2021. Batch 1 Beauty Comes in Threes
Sorry for the hiatus…anyway, here we go again, and what a start with three venerable drams, two grains and one from the soon to be resuscitated Rosebank. Read on… they are all belters.
Brand: Girvan 29 year old (1991), Watt Whisky, 56.5%
Nose: Fine boned. A lightly floral, pleasantly powdery quality to start, with the sharp, zesty sweetness of lemon curd, fresh rhubarb, and a tiny touch of oak. In time, you get some peppermint (Kendal mint cake) alongside light vanilla and that tight focus which often comes with grain. Water shows a greener edge (yes, it’s still fresh after all that time), but the cask quietly starts to assert itself, leaving you with a mix of lime and coconut.

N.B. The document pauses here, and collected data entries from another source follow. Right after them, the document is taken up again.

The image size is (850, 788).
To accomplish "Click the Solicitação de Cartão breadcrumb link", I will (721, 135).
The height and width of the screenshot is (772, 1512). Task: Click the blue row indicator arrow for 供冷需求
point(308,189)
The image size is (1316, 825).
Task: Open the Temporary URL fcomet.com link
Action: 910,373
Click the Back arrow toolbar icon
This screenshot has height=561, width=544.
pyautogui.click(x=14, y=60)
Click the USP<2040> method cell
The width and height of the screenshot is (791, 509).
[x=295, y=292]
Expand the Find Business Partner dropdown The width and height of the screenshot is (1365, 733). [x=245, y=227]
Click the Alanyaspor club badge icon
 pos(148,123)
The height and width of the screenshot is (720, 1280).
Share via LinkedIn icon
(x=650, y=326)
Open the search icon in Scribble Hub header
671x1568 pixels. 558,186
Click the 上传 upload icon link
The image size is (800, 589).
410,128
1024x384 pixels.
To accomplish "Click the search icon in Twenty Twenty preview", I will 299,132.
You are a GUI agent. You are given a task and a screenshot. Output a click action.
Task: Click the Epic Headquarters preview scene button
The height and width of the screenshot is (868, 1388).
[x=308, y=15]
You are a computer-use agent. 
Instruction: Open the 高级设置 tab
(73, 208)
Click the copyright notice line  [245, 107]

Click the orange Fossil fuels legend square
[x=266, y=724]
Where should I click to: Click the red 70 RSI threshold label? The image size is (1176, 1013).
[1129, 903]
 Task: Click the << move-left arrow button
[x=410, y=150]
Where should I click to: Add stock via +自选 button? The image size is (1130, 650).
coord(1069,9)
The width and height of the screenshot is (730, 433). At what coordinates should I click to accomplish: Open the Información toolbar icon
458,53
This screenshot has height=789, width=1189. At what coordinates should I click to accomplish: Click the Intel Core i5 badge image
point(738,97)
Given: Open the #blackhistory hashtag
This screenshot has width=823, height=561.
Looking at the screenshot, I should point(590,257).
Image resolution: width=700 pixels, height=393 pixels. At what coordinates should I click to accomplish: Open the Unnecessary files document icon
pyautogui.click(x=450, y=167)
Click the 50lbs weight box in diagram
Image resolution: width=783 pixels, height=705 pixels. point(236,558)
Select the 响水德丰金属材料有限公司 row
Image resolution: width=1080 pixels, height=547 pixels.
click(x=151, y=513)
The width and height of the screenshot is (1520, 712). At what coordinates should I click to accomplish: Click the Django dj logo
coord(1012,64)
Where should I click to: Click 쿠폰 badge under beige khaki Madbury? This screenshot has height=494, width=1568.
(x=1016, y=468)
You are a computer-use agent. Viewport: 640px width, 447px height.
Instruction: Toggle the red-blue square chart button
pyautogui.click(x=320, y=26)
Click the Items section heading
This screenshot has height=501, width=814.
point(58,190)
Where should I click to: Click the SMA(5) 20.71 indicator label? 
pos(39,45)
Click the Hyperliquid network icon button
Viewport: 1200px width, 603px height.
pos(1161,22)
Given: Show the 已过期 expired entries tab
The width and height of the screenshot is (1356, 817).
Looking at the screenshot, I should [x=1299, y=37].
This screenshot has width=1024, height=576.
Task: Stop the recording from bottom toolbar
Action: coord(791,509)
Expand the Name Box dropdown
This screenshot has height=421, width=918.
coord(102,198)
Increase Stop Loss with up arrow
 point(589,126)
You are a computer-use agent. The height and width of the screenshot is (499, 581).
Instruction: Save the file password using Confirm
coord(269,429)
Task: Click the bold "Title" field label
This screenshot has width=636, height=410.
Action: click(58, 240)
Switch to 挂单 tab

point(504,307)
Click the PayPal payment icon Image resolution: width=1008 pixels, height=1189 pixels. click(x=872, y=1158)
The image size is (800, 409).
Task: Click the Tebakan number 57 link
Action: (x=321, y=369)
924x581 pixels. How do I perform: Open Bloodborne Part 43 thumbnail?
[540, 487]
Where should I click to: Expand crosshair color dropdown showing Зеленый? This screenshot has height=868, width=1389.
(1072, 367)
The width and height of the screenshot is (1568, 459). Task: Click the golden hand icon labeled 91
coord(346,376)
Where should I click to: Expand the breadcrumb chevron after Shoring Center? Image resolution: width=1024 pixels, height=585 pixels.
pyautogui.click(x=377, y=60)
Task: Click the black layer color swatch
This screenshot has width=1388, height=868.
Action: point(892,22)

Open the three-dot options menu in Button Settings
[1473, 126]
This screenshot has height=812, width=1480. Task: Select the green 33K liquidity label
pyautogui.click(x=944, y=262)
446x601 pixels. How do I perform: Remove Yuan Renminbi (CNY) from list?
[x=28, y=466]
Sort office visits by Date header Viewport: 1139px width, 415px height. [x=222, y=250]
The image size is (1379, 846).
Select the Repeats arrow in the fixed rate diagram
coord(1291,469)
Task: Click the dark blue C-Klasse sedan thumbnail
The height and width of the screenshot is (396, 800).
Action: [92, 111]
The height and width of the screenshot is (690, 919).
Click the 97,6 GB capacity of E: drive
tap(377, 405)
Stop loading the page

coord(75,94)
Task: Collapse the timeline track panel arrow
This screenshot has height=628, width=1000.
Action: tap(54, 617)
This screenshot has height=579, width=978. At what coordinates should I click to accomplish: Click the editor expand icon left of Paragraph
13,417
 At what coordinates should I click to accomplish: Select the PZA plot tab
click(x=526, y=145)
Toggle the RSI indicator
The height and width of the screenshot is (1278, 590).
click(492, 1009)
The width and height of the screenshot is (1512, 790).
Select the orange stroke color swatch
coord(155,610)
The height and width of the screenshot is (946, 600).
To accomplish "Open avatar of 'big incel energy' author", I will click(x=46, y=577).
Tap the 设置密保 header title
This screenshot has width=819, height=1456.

Palate: The fact it starts sweetly hardly comes as a surprise. There’s undoubted heat, but the citric and floral freshness and mint seen on the nose continue unabated. Now, however, there is some apple, and cream being added in. The mid-palate is more ‘grainy’ in flavour, while a mildly oily texture begins to develop. Good concentration. By reducing the heat, water gives things greater coherence, softness, and slightly more substance – think tablet, lemon meringue pie with whipped cream, and the steady development of some tropical fruit.
Finish: The floral elements return.
Conclusion: There’s a lot contained within this in seemingly flimsy frame. Lovely balance and at its best when lightly diluted. Nice stuff (again) from Watt Whisky.
Brand: Invergordon 45 year old (1974), Single Cask Nation, 46.9%
Nose: Light both in colour and delivery, which is a bit of a surprise given the four decades this has spent in cask. Some things don’t change however, such as the distinctly rummy notes which Invergordon develops over time. There’s banana, kiwi, melon, ginger, and whitecurrant syrup, and while some spiciness has been retained, it’s balanced by a polished, buttery element and some sweetened coconut cream. It needs plenty of time to open and build. Given time to breathe, you get sugar cane juice, candy floss, and raspberry leaf, and while water introduces an oxidised element, you never leave the beachside bar. It’s rum. Tell me it’s rum.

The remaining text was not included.